In particular, limited issuance by health care firms and utilities provides room for spread compression, they added.

“It’s a great opportunity for non-cyclicals to outperform,” Meghan Robson, head of U.S. credit strategy, said in an interview. “We think cyclicals are overrated.”

The week in review

  • Traders are betting on continued easing by the US central bank after it cut interest rates by half a percentage point on Wednesday – its first cut in four years. The historic move ended weeks of speculation about whether the Federal Reserve would begin its easing cycle with a quarter or half point cut.

    • The reduction is supportive of credit spreads in general, but will encourage corporate bond issuance – particularly from high-yield issuers. The cut is likely to favor borrowers at the beginning of the yield curve, rather than the tail end, according to market participants polled by Bloomberg.

    • Spreads on credit derivatives fell on Wednesday after the move, to their lowest level since the pandemic

    • However, Fed Governor Michelle Bowman warns that the 50 basis point cut “could be interpreted as a premature declaration of victory” over inflation.

    • In other central bank news, the Bank of England kept rates unchanged and warned investors that it would be in no rush to ease monetary policy

  • Wall Street banks burned two years ago after backing big corporate buyouts and ending up with tens of billions of dollars of “suspended debt” are now back for more, preparing to underwrite more LBOs European ones.

  • Companies taking advantage of lower funding costs to win better terms on existing debt or eliminate maturities borrowed the most from the U.S. leveraged loan market in seven years.

  • Liquidators of China Evergrande Group, the world’s most indebted builder, are returning to a Hong Kong court as they seek to liquidate a subsidiary with key assets.

  • UBS Group AG is leading a $1.15 billion financing package to support Vista Equity Partners’ acquisition of software company Jaggaer, beating out direct lenders that were also competing for the deal.

  • Apollo Global Management Inc. has secured $5 billion in fresh firepower from BNP Paribas SA as it looks to grow a key lending business, digging deeper into terrain once dominated by banks.

  • A much larger share of managers in the $1 trillion U.S. collateralized loan market are able to buy and sell loans more freely than once feared after a wave of refinancing and resets pushed back the clock on reinvestment limits.

  • In the world of private credit, the capital markets arm of KKR & Co. led a financing for USIC Holdings to help repay generally syndicated debt, while Oak Hill Advisors provided $775 million to support Carlyle Group Inc.’s acquisition of Worldpac and Alegeus.
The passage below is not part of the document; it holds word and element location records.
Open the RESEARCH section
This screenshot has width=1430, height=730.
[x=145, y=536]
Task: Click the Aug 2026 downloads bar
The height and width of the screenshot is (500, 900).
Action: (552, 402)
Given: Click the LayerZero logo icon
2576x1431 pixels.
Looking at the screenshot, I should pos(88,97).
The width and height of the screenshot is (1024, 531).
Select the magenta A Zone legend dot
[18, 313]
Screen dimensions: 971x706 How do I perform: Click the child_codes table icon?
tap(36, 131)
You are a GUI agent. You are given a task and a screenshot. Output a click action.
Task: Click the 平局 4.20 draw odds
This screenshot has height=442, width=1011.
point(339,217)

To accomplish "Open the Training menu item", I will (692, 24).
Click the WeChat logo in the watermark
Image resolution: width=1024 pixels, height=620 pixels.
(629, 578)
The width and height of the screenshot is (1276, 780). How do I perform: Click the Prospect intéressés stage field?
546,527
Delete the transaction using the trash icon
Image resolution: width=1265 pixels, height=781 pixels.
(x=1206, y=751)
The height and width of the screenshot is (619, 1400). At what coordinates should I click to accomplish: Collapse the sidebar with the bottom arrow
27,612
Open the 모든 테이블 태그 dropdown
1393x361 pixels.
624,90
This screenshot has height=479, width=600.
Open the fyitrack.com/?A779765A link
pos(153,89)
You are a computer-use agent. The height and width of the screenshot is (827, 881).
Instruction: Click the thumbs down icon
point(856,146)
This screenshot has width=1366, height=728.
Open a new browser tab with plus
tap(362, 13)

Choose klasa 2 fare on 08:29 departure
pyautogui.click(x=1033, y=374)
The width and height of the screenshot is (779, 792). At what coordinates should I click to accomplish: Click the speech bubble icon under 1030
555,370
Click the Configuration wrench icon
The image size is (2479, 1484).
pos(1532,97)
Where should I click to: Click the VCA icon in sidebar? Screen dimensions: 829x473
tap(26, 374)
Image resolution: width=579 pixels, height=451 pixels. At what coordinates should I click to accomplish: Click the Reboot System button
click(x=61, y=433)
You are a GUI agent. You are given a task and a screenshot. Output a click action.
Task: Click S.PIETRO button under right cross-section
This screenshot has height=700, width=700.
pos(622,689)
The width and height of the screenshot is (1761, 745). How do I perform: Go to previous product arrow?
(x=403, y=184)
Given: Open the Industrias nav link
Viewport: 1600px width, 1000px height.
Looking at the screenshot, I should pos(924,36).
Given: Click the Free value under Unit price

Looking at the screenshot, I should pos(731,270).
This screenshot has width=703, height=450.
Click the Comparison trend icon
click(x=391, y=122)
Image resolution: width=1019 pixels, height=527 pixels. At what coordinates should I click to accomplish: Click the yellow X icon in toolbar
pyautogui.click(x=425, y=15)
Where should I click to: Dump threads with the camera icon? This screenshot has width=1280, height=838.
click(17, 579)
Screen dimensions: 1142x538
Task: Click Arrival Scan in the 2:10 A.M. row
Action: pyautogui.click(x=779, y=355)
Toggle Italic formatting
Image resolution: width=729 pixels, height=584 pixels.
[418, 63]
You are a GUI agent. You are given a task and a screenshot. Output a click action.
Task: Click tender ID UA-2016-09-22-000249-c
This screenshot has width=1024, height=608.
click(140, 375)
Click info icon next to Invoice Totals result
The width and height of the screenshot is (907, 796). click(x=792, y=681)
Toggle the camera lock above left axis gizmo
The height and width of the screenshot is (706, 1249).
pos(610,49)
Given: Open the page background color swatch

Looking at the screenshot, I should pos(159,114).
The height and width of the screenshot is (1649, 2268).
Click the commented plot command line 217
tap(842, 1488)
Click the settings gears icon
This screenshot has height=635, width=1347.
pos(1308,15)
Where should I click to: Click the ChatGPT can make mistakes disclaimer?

Technologies aims to get about $75 million in interest savings by refinancing the private loan that Vista Equity Partners used to take the company private in 2018.

  • Tupperware filed for bankruptcy after years of struggling with declining sales and increasing competition.

  • Bankrupt trucker Yellow Corp. and its hedge fund owners lost a key court ruling on more than $6.5 billion in debt the pension funds say the defunct company owes them, likely wiping out most of the shareholder recovery.

  • Bausch Health Cos. is working with Jefferies Financial Group to explore refinancing some of its debt to support a long-planned spin-off of its stake in eye care company Bausch + Lomb.

In motion

  • BlackRock Inc. is reviewing its private credit business. The firm is establishing a new division, Global Direct Lending, appointing Stephan Caron, head of the European middle market private debt business, to lead it. Jim Keenan, global head of BlackRock’s private debt business, will leave the firm next year, as will Raj Vig, co-head of US private equity.

  • Silver Point Capital has hired Joseph McElwee from Investcorp as head of capital markets secured loan obligations and structuring.

  • Jefferies Financial Group Inc. hired former Citigroup Inc. banker Simon Francis in a newly created role leading its debt financing business in Europe, the Middle East and Africa.

  • Fidelity Investments has recruited former Vista Credit Partners executive Lendell Thompson as it continues to expand into the private credit market. He will be managing director in the firm’s direct lending team.

–With assistance from Dan Wilchins and James Crombie.